I have just completed a three-month stint building our business in Australia, and expect to return for a similar period in the near future. How were payments, for me? The first thing to note (to coin a phrase) is that I used no cash whatsoever and don’t recall seeing anyone else either. All retail payments, including transport payments (don’t knock commuting if you’ve never travelled to work on the Manly ferry), were via my Apple Watch, so no PINs, either. (Australia is online PIN, so if you do use an old-fashioned card, you’re unlikely to ever have to insert it into a reader.)

Of course, virtual cards, as wielded by (for example) Apple Pay and Google Pay, present tokens (Device PANs) as an alias for the Primary Account Number (PAN). This ensures that the issuer is able to block fraudulent transactions that could present the Device PAN from somewhere other than the relevant wallet (for example, during a standard e-commerce checkout).

Living and working abroad for three months requires payments for things beyond the usual touristic or business travel items—for example, rent and utility bills. Credit cards are not particularly well suited to many of these payments, with the requirement for recurring (and, sometimes, variable) payments, returnable deposits and so forth. Further, in Australia, it is standard practice for credit card payments for these kind of transactions to attract hefty surcharges. And, of course, forex charges and spreads apply.

● PROBLEM TO SOLVE
Print the section of the Australia payments excerpt that starts with "Living and working" and runs through "and spreads apply.", word for word.

● RAW DATA
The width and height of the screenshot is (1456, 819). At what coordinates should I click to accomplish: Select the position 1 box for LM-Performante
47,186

==

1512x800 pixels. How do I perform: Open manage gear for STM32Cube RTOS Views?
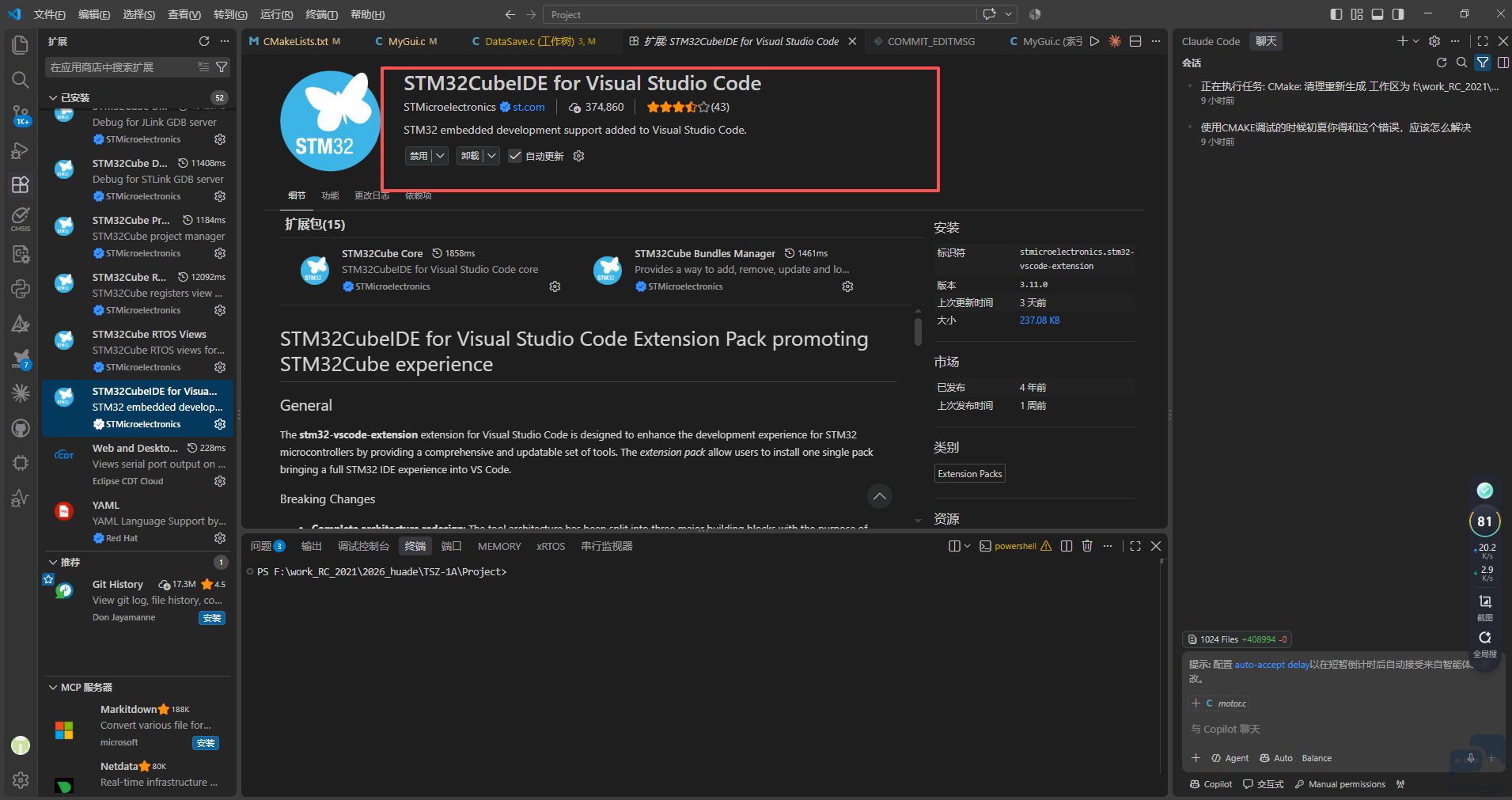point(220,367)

● COMPLETED EXERCISE
Living and working abroad for three months requires payments for things beyond the usual touristic or business travel items—for example, rent and utility bills. Credit cards are not particularly well suited to many of these payments, with the requirement for recurring (and, sometimes, variable) payments, returnable deposits and so forth. Further, in Australia, it is standard practice for credit card payments for these kind of transactions to attract hefty surcharges. And, of course, forex charges and spreads apply.